More than 1,000 enterprise IT managers and executives revealed their infrastructure priorities during this era of economic uncertainty and disruption, and critically, how the pandemic affected them, and 96% of IT professionals say COVID-19 has changed the way they think.

“I expected respondents to tell us that knowing more about their business during a downturn is critical,” Spicer said. “What I didn’t expect was the magnitude of that response: 90% of respondents said analytics are even more critical now than three months ago. That’s huge.”

SEE: Coronavirus: Critical IT policies and tools every business needs (TechRepublic)

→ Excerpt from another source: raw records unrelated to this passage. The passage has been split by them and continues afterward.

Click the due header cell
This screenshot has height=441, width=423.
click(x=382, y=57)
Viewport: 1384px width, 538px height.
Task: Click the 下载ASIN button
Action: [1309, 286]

Here’s how the IT survey respondents said they have changed:

  • 95.1% believe COVID-19 has made their lives more centered on technology than ever before

  • 63.8% believe we need a better coordinated worldwide response to pandemics

  • 50.3% realize the fragility of human life

  • 47.9% realize how interconnected we are

  • 46.6% realize the fragility of civilization

  • 42.8% believe the world can finally come together to solve a problem

  • 42.7% realize the danger of fake news

  • 4% of IT pros said their way of thinking was unaffected

Spicer said that “the survey starts to get at the fundamentals of digital transformation. During the first wave of digital transformation, businesses moved their information-sharing and analysis online or to the cloud at their own pace.”

The pandemic has also facilitated reassessments, “COVID-19 has accelerated what’s left of this transformation, and that’s what we’re seeing in this survey,” Spicer added. “IT leaders tell us they’re doubling down on investments that will be critical to supporting fully digital businesses with distributed workforces, and they know they need to move quickly.”

Moving to the cloud

A portion of the Yellowbrick research focused on how the pandemic accelerated the changes organizations one tabled for “down the line.” Recent trends, even during the pandemic, include how quickly companies are moving to the cloud and investing in analytics.

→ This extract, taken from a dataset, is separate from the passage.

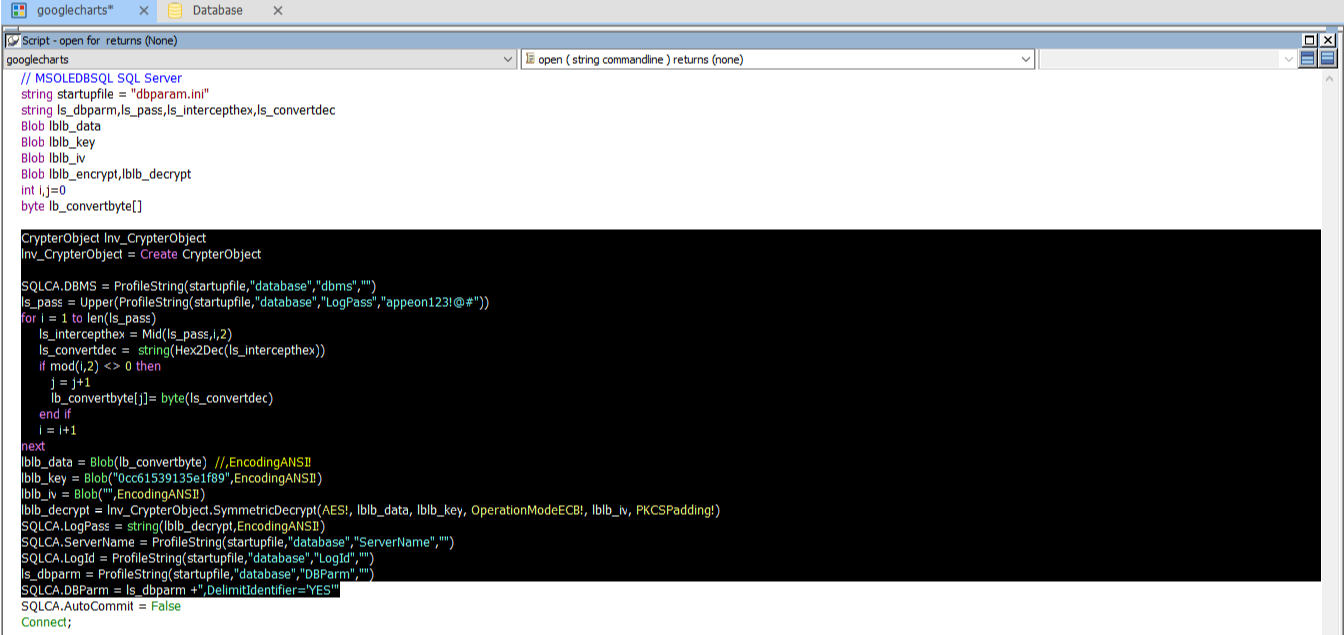
Task: Close the googlecharts tab
Action: pos(144,11)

“More than half of enterprises are accelerating their move to the cloud in light of COVID-19 challenges to their businesses,” Spicer said a stand-out of the report was that nearly 55% of enterprises are interested in a hybrid cloud strategy, a combination of cloud and on-premises solutions.

Some key discoveries found in the research include:

  • 89.1% say their companies will be focused on cost optimization as a result of COVID-19 disruption

  • 84.3% say cloud computing is more important than workplace disruption

    • however, 58.1% say legacy computing is more important during workplace disruption

  • 82% want hybrid or multi-cloud options to spread any risk from their cloud investments

  • 81.8% will pay for more for cloud for increased flexibility

  • 67.2% say they won’t trust parts of their business to a single cloud provider

  • 66% are accelerating their migration of analytics to the cloud due to COVID-19

  • 63.9% are investing more in their data platform and analytics due to COVID-19

  • 55.2% say data warehouse modernization is important this year

  • 54.6% describe their cloud strategy as hybrid – some workloads on premise, some in the cloud

  • 51.7% have decreased their IT investments

    • 26.4% have kept it flat

    • 12% have increased it

  • 50.5% say the benefit of the hybrid cloud enables them to scale faster without compromising sensitive data

  • 43.5% are accelerating their move to the cloud due to COVID-19

The survey was significant for Yellowbrick, but has relevance for technology on the whole. “(It) clearly shows that a cloud-alone strategy is not what most enterprises are looking for—and validates what our customers are telling us about their own best practices combining cloud and on-prem(ises) approaches to their biggest data infrastructure challenges,” Spicer said.